= Do this =
In two sentences, summarize the article on the Ruzhin-Sadigura dynasty below.

= Source passage =
+---+
The Galicia–Vienna–Tel Aviv Express
| March 18, 2025Over seven decades after the Ruzhiner’s midnight ride from Russia to Austria, his descendants were to complete his journey
Title: The Galicia–Vienna–Tel Aviv Express
Location: New York
Document: Melaveh Malkah Invitation
Time: 1963
Ruzhin-Sadigura has been one of the most influential dynasties in the history of the chassidic movement. One of its defining features is its derech hamalchus — regal way. The magnificent courts established by Rav Yisrael Friedman — “der Heiliger Rizhiner” — and his descendants spread the chassidus across Ukraine, Galicia, and Romania throughout the 19th century.
Rav Yisrael Friedman was born into chassidic aristocracy in 1796, as a direct descendant of the Maggid of Mezritch and his son Rav Avraham Hamalach, as well as of Rav Nachum of Chernobyl. Orphaned as a young child, he rose to prominence after his elder brother’s passing, and assumed a position of leadership at the tender age of 17. After the passing of Rav Avraham Yehoshua Heschel, the Apter Rav, in 1825, Rav Yisrael — by now having settled in Ruzhin — was to become the dominant chassidic leader in the southwestern districts of the Pale of Settlement.
+---+
= Material provided =
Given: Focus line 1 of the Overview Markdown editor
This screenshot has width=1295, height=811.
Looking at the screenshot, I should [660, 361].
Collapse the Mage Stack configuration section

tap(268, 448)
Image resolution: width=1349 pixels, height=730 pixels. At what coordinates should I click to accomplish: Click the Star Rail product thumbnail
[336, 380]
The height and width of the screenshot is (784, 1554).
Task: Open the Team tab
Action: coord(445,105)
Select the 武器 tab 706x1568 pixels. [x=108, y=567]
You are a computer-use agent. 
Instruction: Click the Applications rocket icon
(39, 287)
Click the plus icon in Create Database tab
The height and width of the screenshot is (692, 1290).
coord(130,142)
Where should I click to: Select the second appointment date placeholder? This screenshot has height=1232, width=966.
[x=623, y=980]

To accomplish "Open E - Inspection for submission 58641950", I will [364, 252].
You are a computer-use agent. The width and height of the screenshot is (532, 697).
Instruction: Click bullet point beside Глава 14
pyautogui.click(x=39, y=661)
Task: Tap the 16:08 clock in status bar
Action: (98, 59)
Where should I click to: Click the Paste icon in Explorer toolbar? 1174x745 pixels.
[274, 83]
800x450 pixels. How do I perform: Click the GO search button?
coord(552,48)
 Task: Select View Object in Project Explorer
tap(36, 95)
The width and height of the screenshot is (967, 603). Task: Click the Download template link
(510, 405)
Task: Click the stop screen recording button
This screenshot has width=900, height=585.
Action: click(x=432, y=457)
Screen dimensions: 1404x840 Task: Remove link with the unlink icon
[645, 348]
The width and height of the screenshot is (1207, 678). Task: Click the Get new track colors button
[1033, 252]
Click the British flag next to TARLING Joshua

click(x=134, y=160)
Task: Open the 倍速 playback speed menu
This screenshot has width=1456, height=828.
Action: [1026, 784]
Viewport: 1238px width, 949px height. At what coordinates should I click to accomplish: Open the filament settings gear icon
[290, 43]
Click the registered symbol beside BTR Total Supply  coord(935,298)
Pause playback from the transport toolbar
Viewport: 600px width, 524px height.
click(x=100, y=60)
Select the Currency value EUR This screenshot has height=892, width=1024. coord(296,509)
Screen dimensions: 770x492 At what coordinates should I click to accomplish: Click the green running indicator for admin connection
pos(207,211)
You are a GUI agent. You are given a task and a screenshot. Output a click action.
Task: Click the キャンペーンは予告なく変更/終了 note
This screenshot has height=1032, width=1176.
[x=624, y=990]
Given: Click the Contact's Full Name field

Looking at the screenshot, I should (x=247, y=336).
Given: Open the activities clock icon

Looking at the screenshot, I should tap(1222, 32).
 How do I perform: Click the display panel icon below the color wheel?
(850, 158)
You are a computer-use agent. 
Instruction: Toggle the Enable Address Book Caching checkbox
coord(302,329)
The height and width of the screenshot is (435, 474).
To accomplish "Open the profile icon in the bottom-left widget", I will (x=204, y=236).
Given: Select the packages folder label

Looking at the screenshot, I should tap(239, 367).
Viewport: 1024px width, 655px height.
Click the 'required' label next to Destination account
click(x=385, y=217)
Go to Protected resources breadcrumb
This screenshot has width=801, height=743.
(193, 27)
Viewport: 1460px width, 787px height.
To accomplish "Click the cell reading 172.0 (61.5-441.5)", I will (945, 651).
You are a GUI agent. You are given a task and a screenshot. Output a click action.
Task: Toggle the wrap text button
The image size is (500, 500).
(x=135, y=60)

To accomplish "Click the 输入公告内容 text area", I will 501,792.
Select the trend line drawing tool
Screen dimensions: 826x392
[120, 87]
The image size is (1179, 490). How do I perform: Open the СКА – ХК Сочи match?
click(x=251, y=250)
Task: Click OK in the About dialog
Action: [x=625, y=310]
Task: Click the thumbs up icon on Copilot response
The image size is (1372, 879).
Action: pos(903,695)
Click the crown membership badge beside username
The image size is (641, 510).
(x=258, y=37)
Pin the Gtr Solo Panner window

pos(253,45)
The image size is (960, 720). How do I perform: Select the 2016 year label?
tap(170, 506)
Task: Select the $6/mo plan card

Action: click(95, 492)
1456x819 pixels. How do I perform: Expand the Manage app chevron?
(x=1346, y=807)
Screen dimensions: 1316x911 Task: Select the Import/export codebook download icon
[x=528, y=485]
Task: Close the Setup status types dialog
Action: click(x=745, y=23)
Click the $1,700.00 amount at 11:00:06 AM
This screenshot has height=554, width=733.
+---+
= Worked solution =
Ruzhin-Sadigura, known for its regal way, has been one of the most influential chassidic dynasties, and the courts of Rav Yisrael Friedman and his descendants spread the chassidus across Ukraine, Galicia, and Romania during the 19th century. Born in 1796 into chassidic aristocracy and orphaned young, Rav Yisrael became a leader at 17 after his elder brother's passing, and after the Apter Rav died in 1825 he became the dominant chassidic leader in the southwestern districts of the Pale of Settlement.